* [TASK STATEMENT] Check each line of the listing for the string "page". Copy those where it appears.

* [DATA]
::::

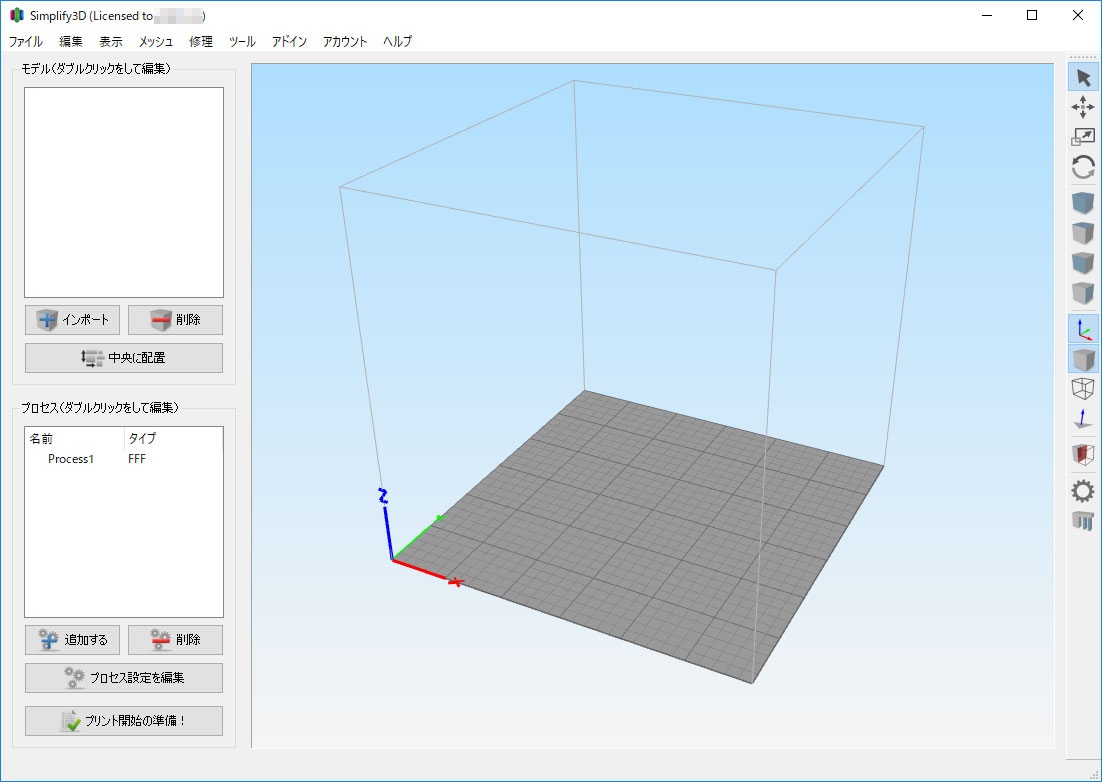Open the ファイル menu

26,42
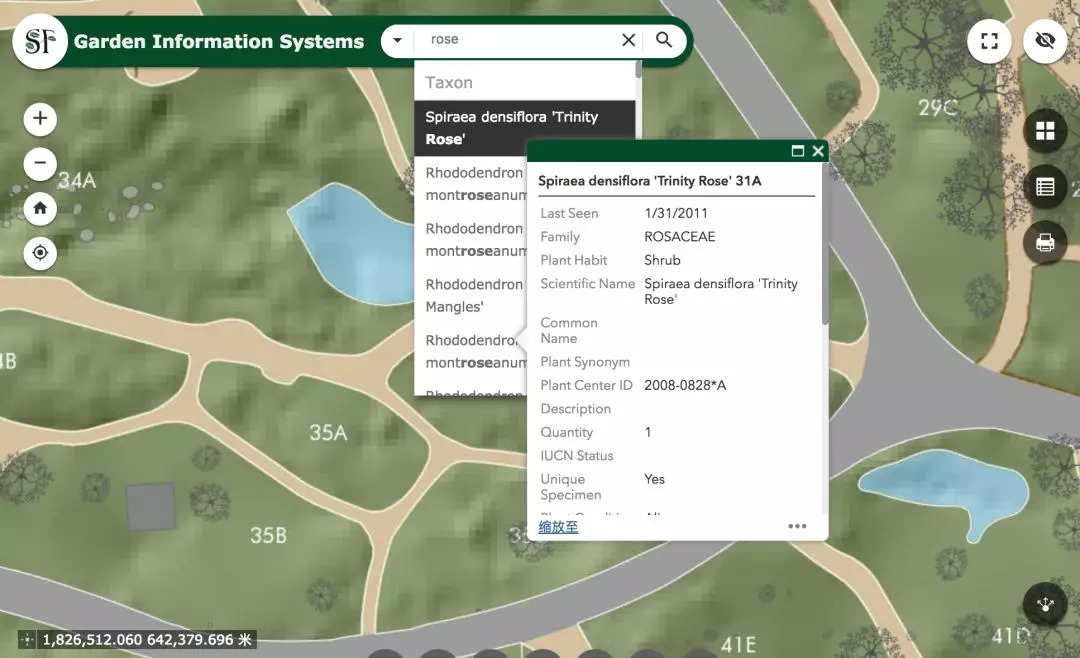Zoom in on the map
Viewport: 1080px width, 658px height.
40,119
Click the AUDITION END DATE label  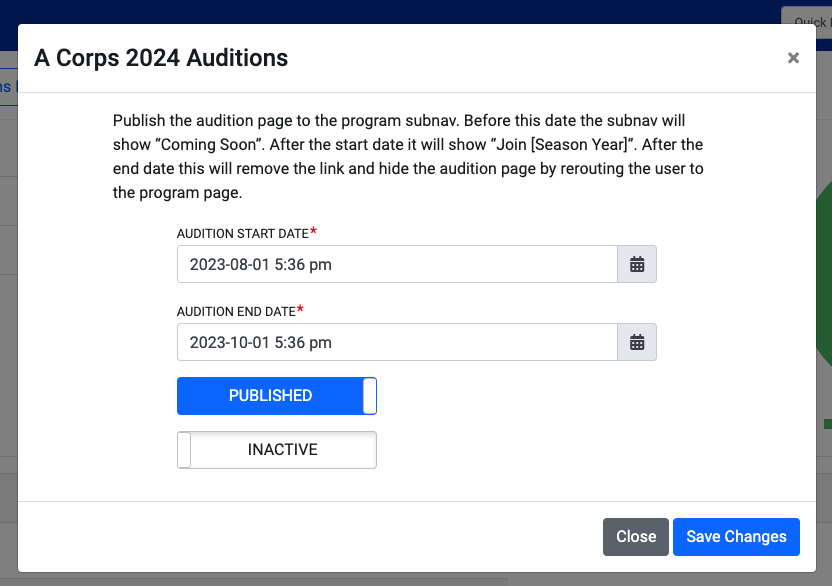point(236,312)
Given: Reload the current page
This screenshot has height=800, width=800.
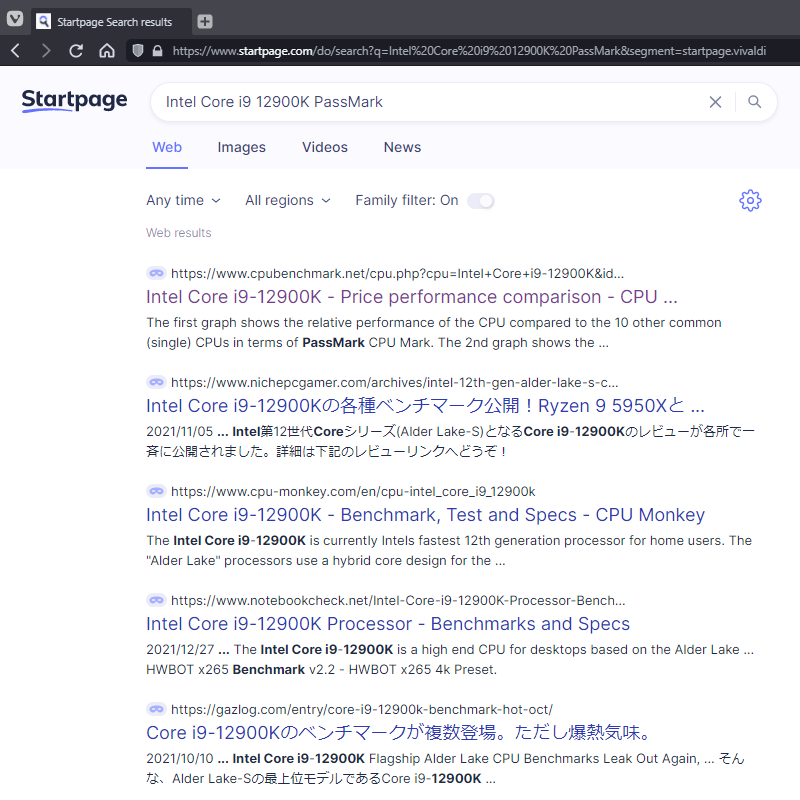Looking at the screenshot, I should click(x=76, y=51).
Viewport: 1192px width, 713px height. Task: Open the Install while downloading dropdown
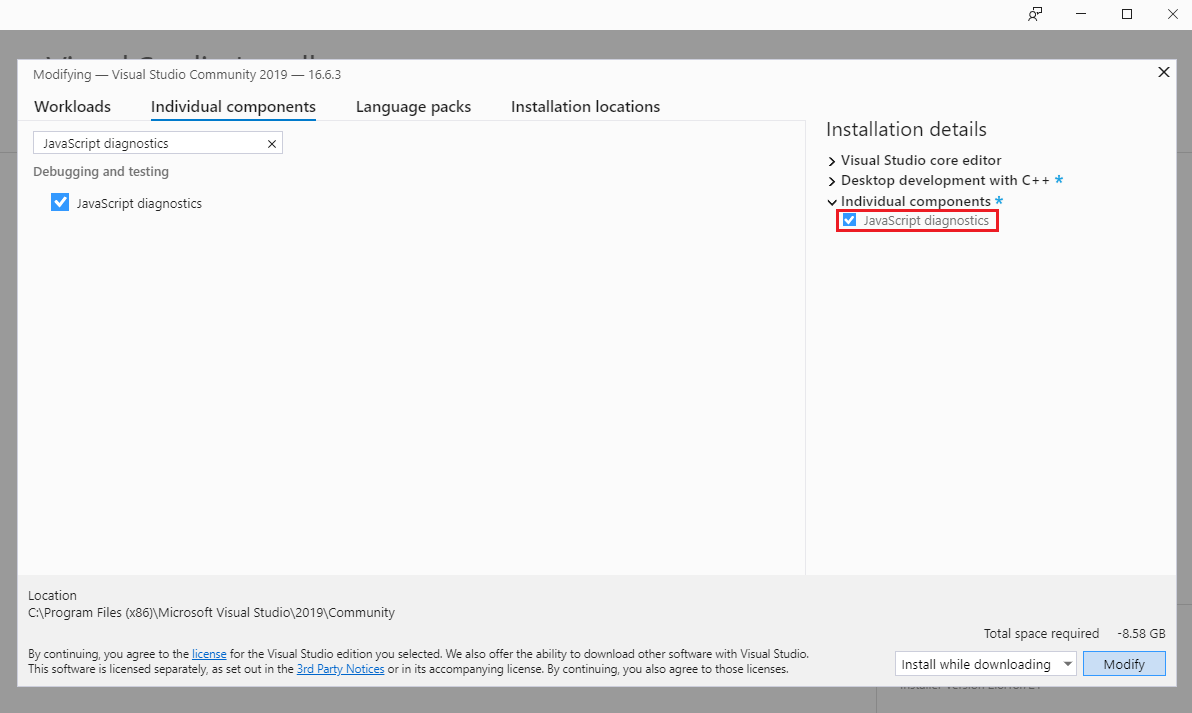click(1068, 663)
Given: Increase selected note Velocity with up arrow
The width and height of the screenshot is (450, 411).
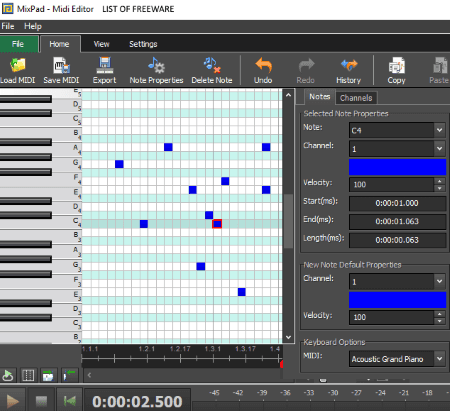Looking at the screenshot, I should 440,181.
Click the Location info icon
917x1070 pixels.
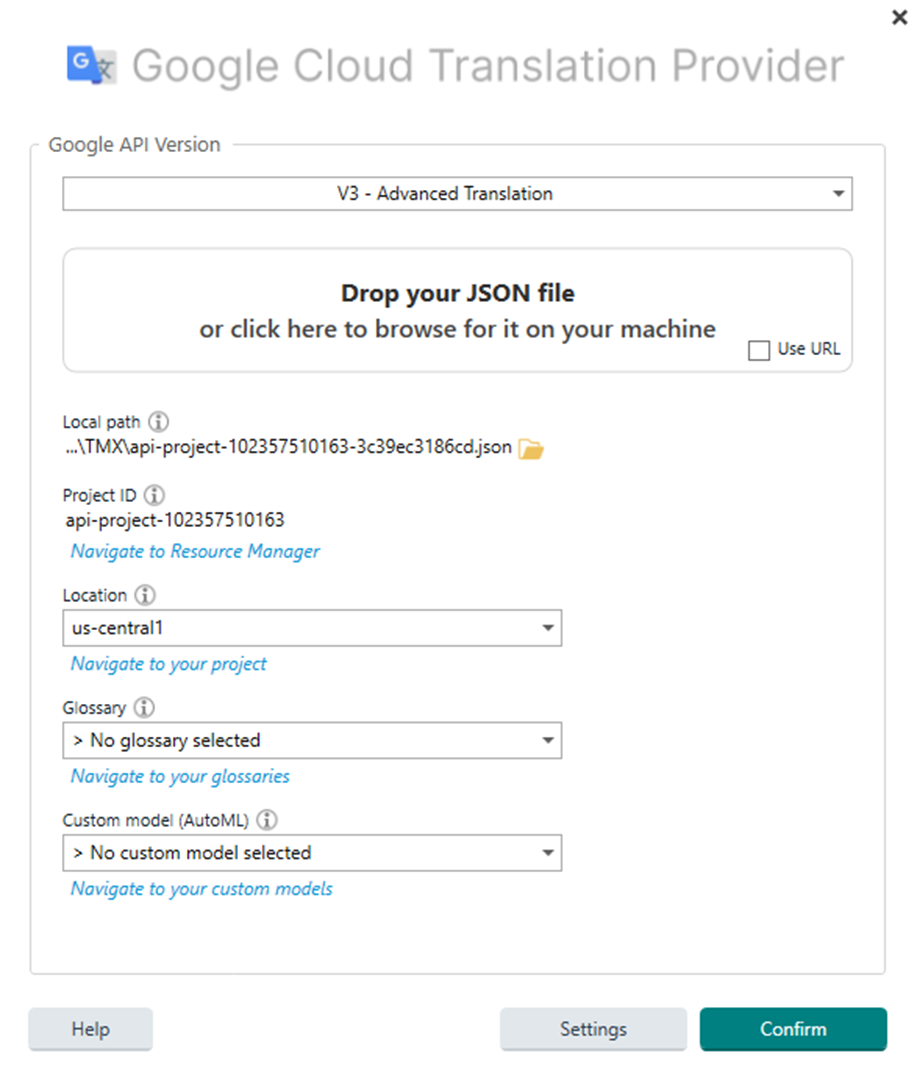(x=145, y=594)
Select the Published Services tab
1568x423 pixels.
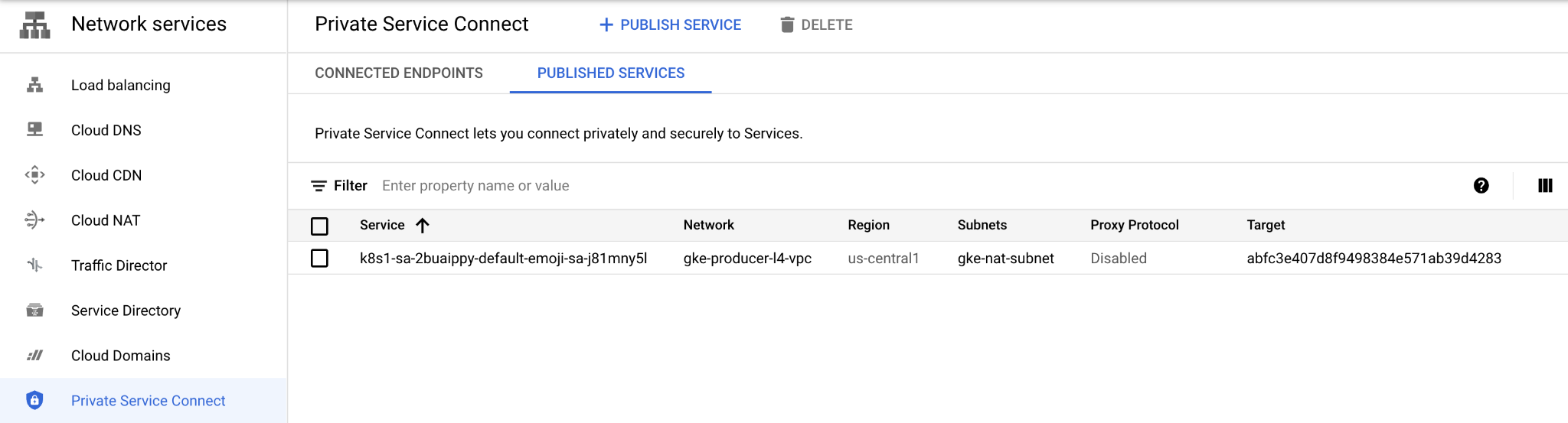point(610,73)
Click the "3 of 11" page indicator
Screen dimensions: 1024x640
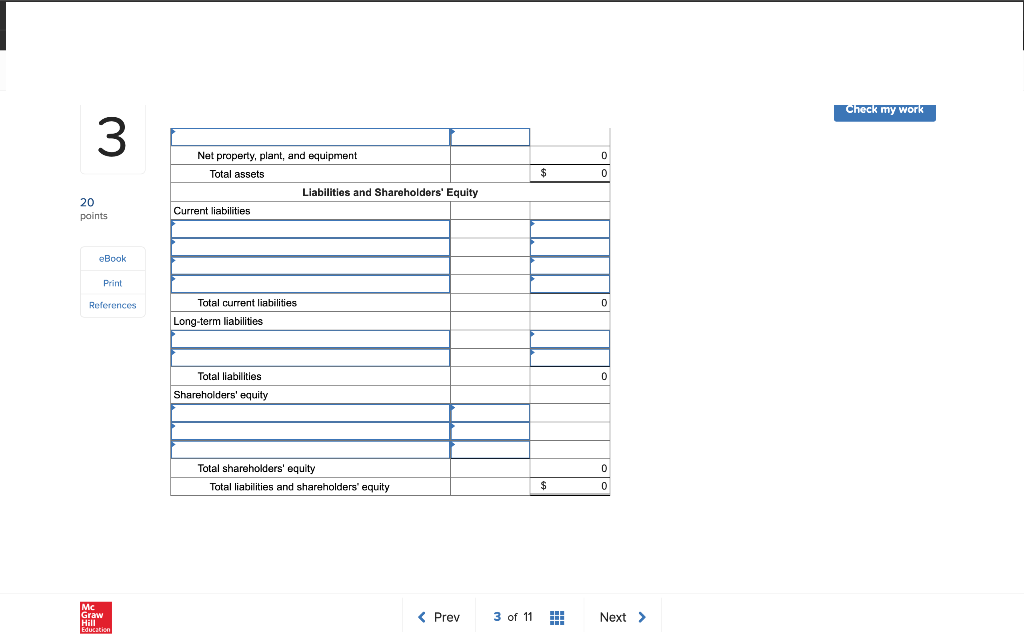click(511, 617)
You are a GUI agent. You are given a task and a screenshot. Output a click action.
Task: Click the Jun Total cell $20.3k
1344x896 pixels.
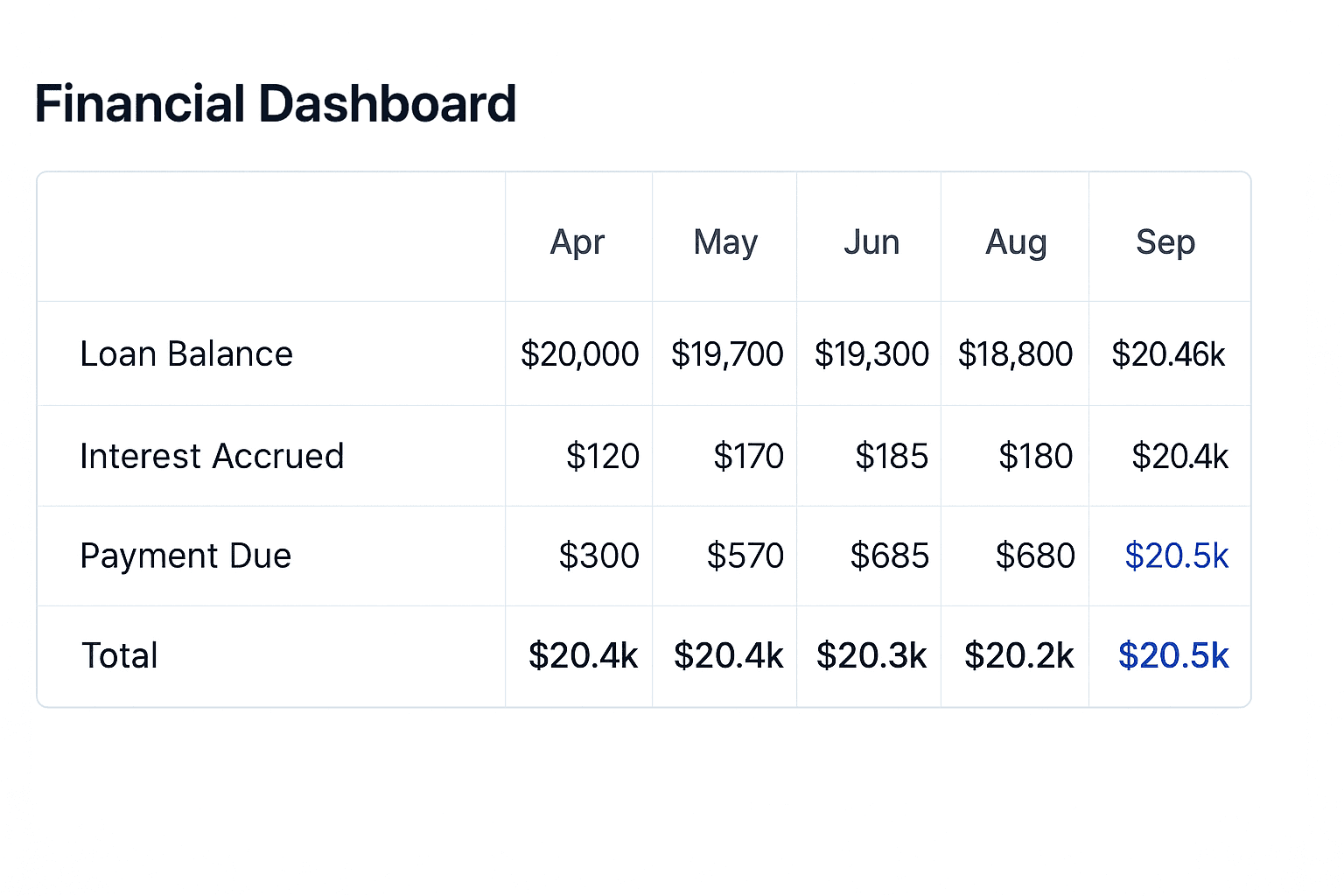(x=872, y=656)

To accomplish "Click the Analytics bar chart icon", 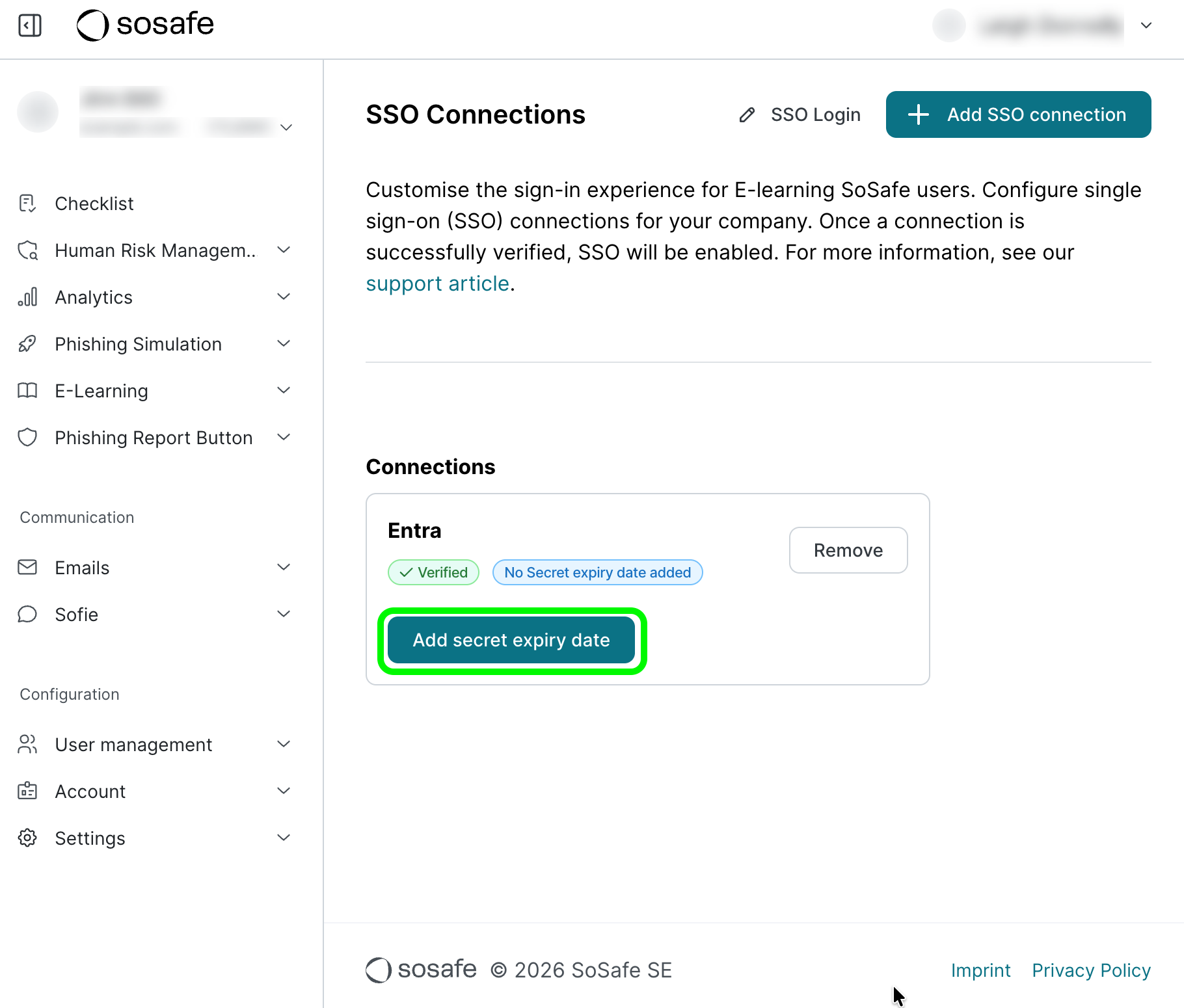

::::

* [RESPONSE BOX]
Given: Reload the current page
Click the "3 of 11" page indicator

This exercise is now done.